Pacers Visit Two Local Hospitals
by Scott Agness
February 13, 2013, 11:00 AM
One Vietnam veteran had less than two weeks to live. Another one said the end of his road was around the bend. Those are just two of the hundreds of patient stories at the Roudebush
VA Medical Center, where a handful of Indiana Pacers players and representatives visited on Tuesday evening for about two hours.
Photos from the Pacers' Visit to Roudebush VA Medical Center »
Players Sam Young, Ben Hansbrough, and Lance Stephenson along with assistant coach Dan Burke, “Dr. Dunk” Darnell Hillman and Pacemate Megan were among those that interacted with patients at the hospital just about three miles northwest of Bankers Life Fieldhouse. They all went through as many rooms as they could on the 7th and 8th level, giving away a gift bag, T-shirt, and freshly popped popcorn – just like at a game – plus autographs and photos at each stop along the way.
It's always difficult to see others in distress, especially when you are unable to help them in the ways they need most, which made the experience truly humbling yet beneficial for everyone involved. Most importantly, it was about impacting these patients’ lives in some way.
The stories weren’t all negative. One 20+ year veteran recently had surgery and his wife was
positive about her spouse’s outlook. She pulled the guys aside in the hall for autographs and a
group photo to make his day. A gentleman, who served in the Army for 33 years, immediately
sprang up on his bed when he saw he had visitors. He congratulated the players on a job well
done and said he follows every game.
The fourth stop along the way garnered the most laughs. While Lance “Born Ready” Stephenson signed a T-shirt and posed for a candid photo, the patient’s bubbly wife knew just how special this moment was. “Ohhhh, the grandkids are going to be mad,” she said with a grin.
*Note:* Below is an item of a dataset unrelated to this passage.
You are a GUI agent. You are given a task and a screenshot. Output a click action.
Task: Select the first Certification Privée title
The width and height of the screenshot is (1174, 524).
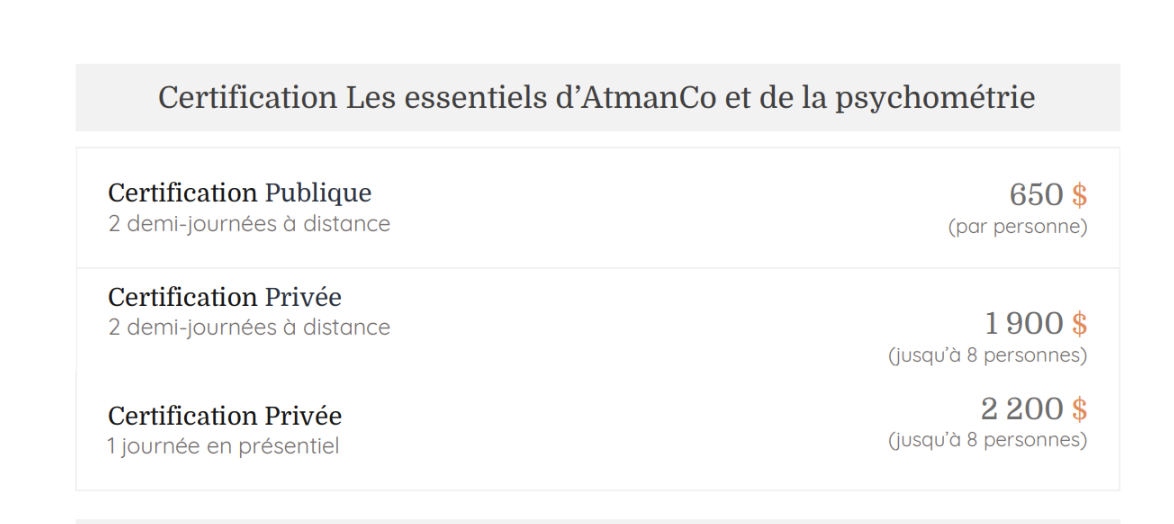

Up north, head coach Frank Vogel, Jeff Pendergraph, Miles Plumlee, Orlando Johnson, Boomer and others had similar experiences with those at Peyton Manning Children’s Hospital. The only difference was the ages of the patients.
Visiting hospitals and helping those less fortunate is nothing new for these Pacers. Last month, while on a road trip in Memphis, seven players plus other staff members willingly spent their evening at the world-renowned St. Jude Children’s Hospital.